La tactique du parti se dessine, au reste, très nettement dans l’amendement qu’a présenté M. Miles. Autant le ministère apporte d’empressement à faire décider le sort de la mesure, autant les grands propriétaires se croient intéressés à traîner la discussion en longueur. La chambre des communes ayant été nommée en majorité avec mandat tacite ou exprès de défendre les lois sur les céréales, ils prétendent que les électeurs soient consultés, et que l’on sache si la métamorphose qui vient de s’opérer dans les convictions du premier ministre s’est étendue à l’opinion du pays. Voilà ce que veut M. Miles, quand il demande l’ajournement de la discussion à six mois, formule qui, dans les usages du parlement britannique, équivaut à un rejet absolu.

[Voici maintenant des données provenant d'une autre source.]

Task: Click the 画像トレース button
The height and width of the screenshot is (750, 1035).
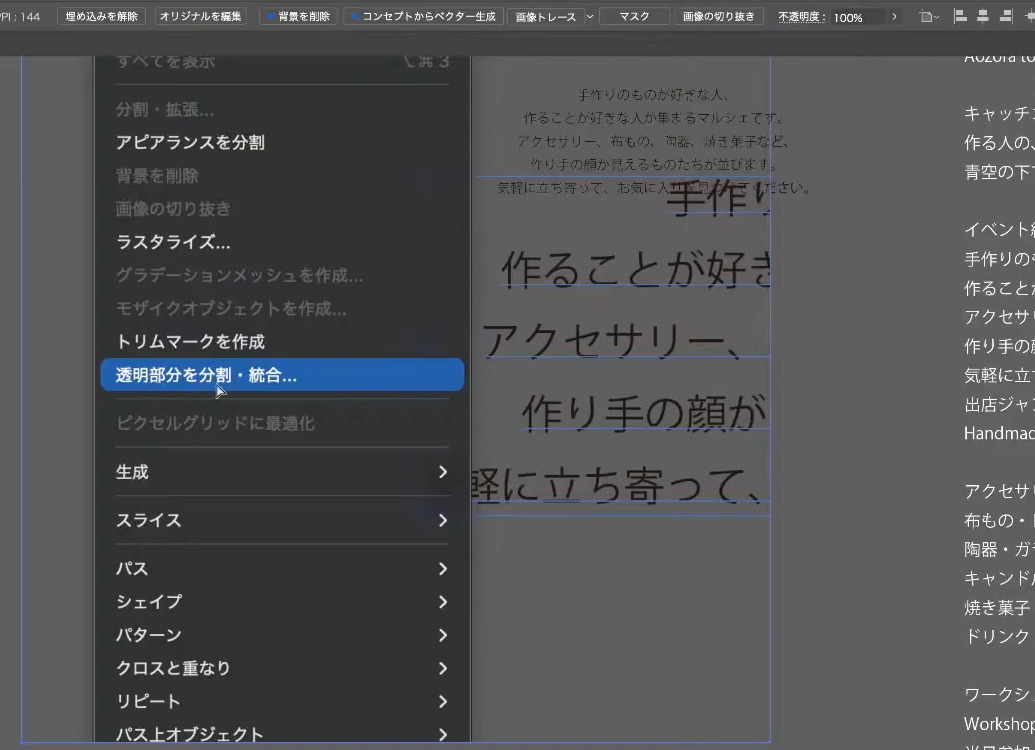Action: pos(545,17)
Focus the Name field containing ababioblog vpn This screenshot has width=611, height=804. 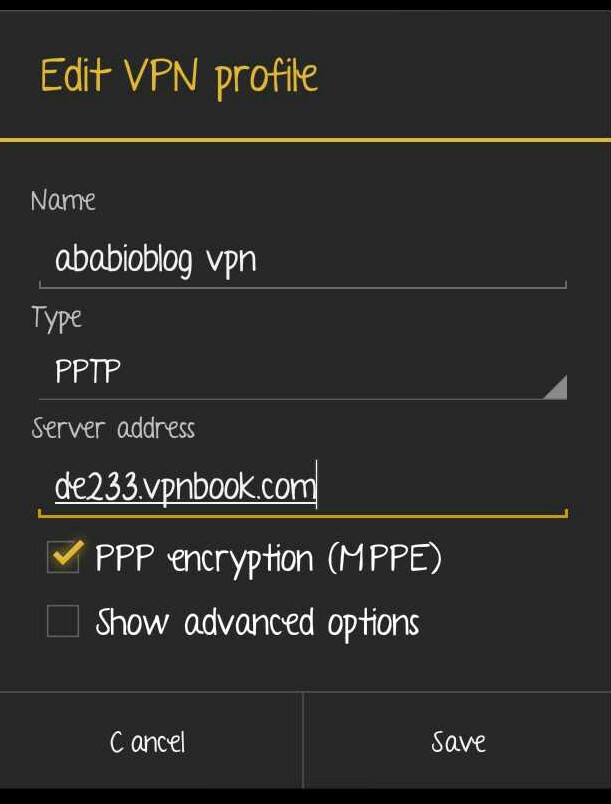[x=302, y=261]
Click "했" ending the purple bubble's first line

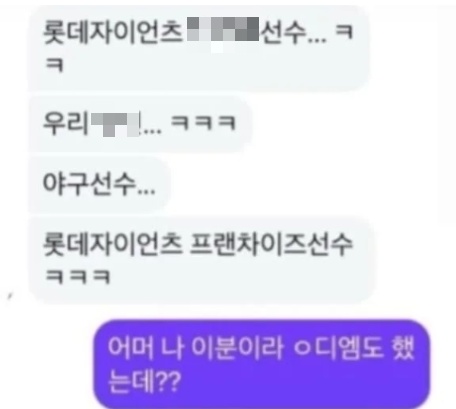coord(403,347)
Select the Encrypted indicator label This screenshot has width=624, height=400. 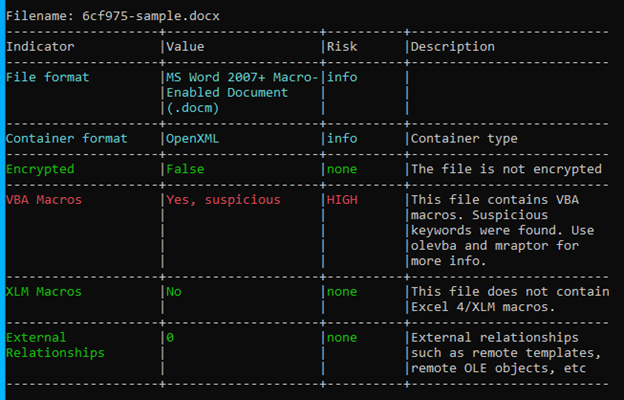tap(40, 169)
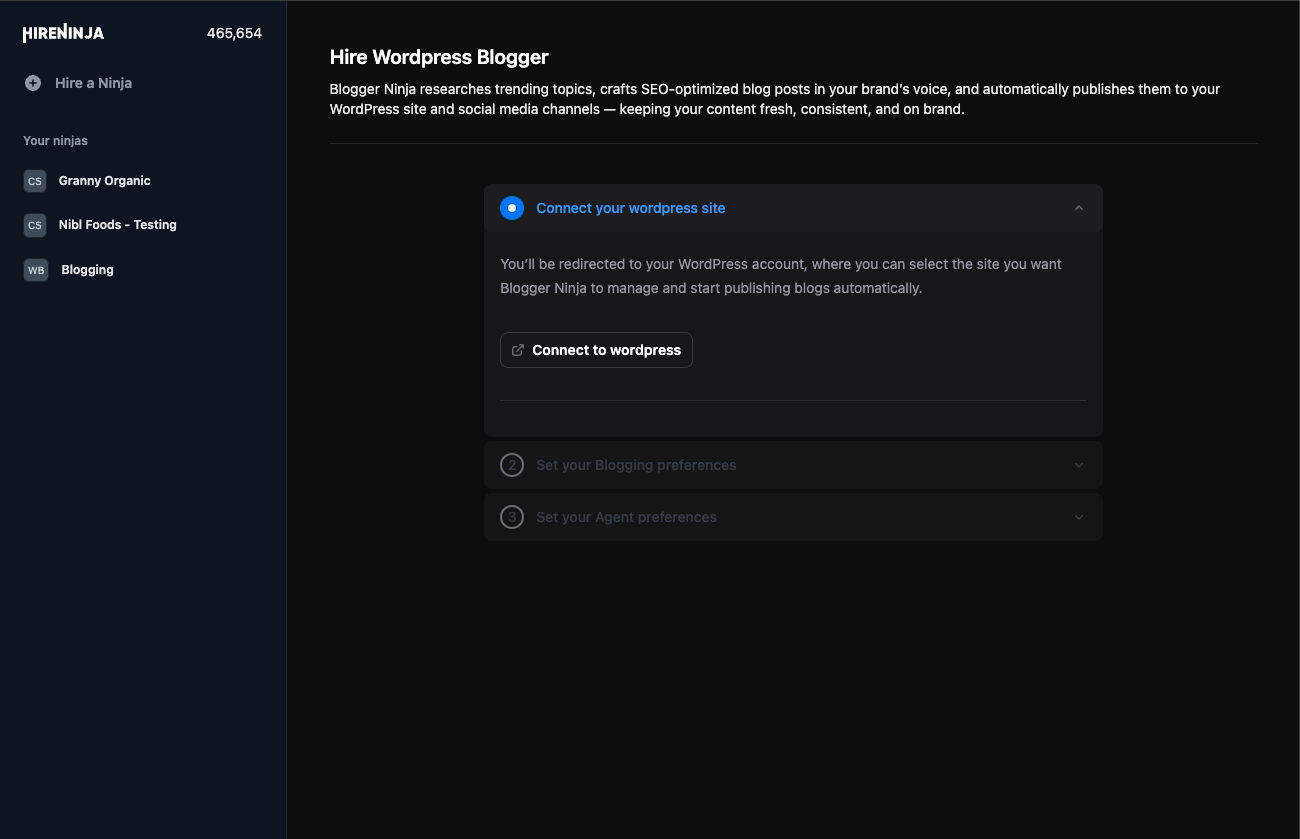Click the CS avatar for Nibl Foods - Testing
1300x839 pixels.
[34, 224]
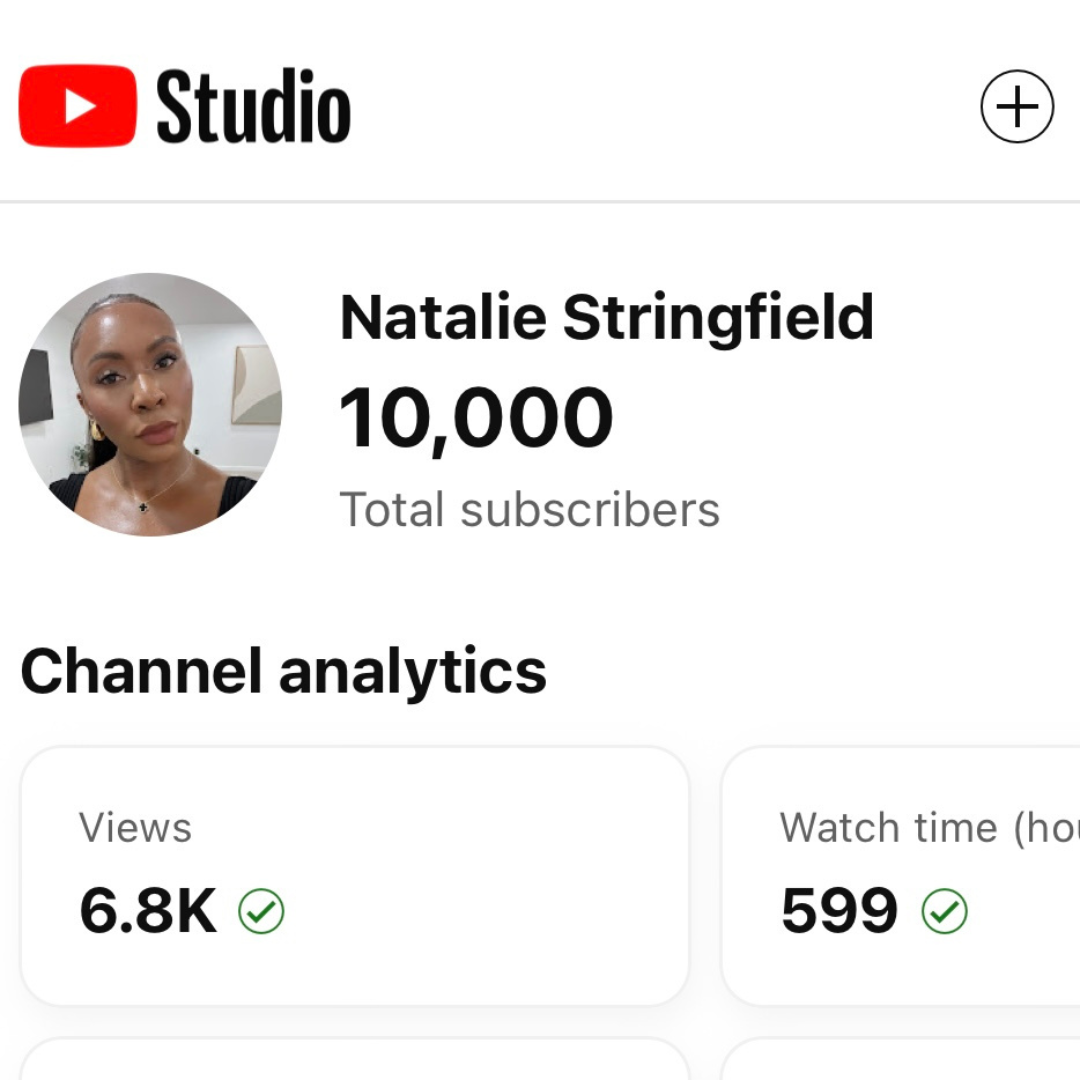Open the channel profile picture
The image size is (1080, 1080).
coord(150,405)
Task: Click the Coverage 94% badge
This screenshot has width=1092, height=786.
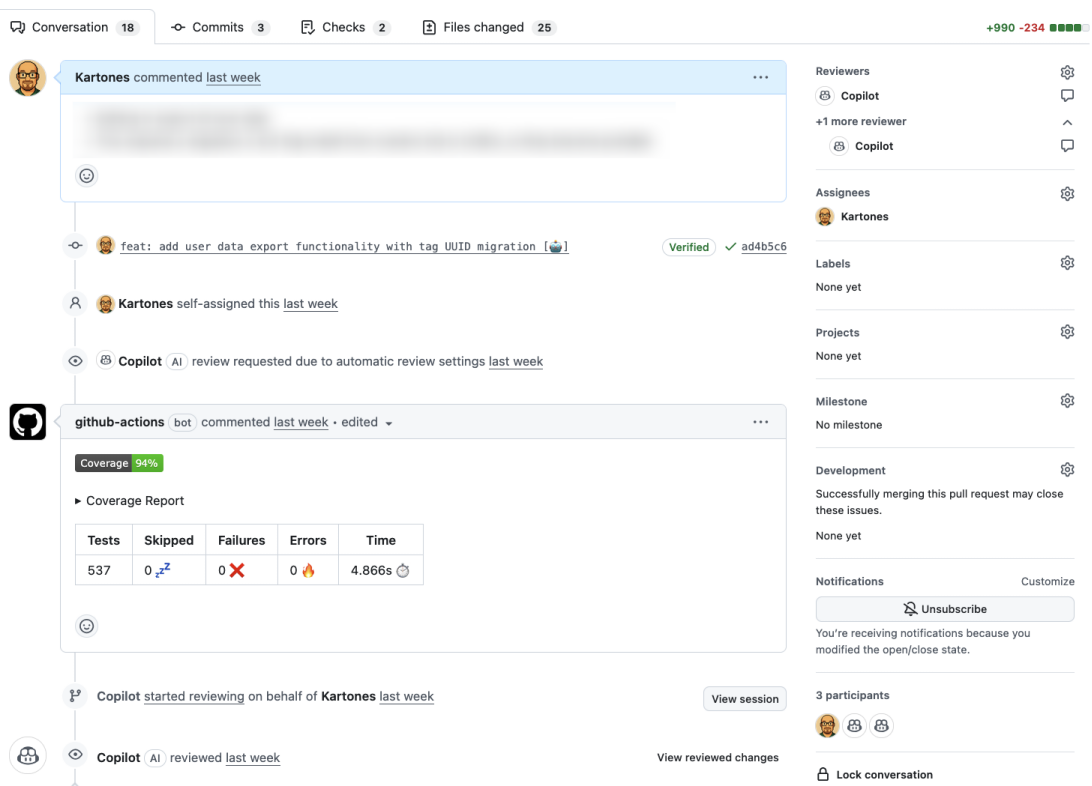Action: [x=119, y=463]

La situation des whigs et des ligueurs est beaucoup plus difficile. Ils n’approuvent pas toutes les dispositions du projet, et ils ne pourraient cependant pas voter contre le bill sans compromettre l’avenir même de la cause, qui leur doit d’être en ce moment à la veille du succès. Dans une réunion qui s’est tenue chez lord John Russell, et à laquelle assistaient les membres principaux de l’opposition libérale, les conseils de la prudence ont prévalu. Il a été décidé que l’on ne tenterait pas une diversion qui ne profiterait qu’à l’ennemi commun. Lord John Russell en a fait lui-même à la chambre la déclaration formelle : « Je désire que la mesure du très honorable baronnet réussisse dans cette chambre et dans l’autre, et aucun vote ne sera émis par moi qui puisse la mettre en péril. Si donc, lorsque nous entrerons en comité, le très honorable baronnet vient nous dire que, tout bien considéré,

  1. La seule pétition du comté de Lancastre contre la loi sur les céréales porte 314,500 signatures.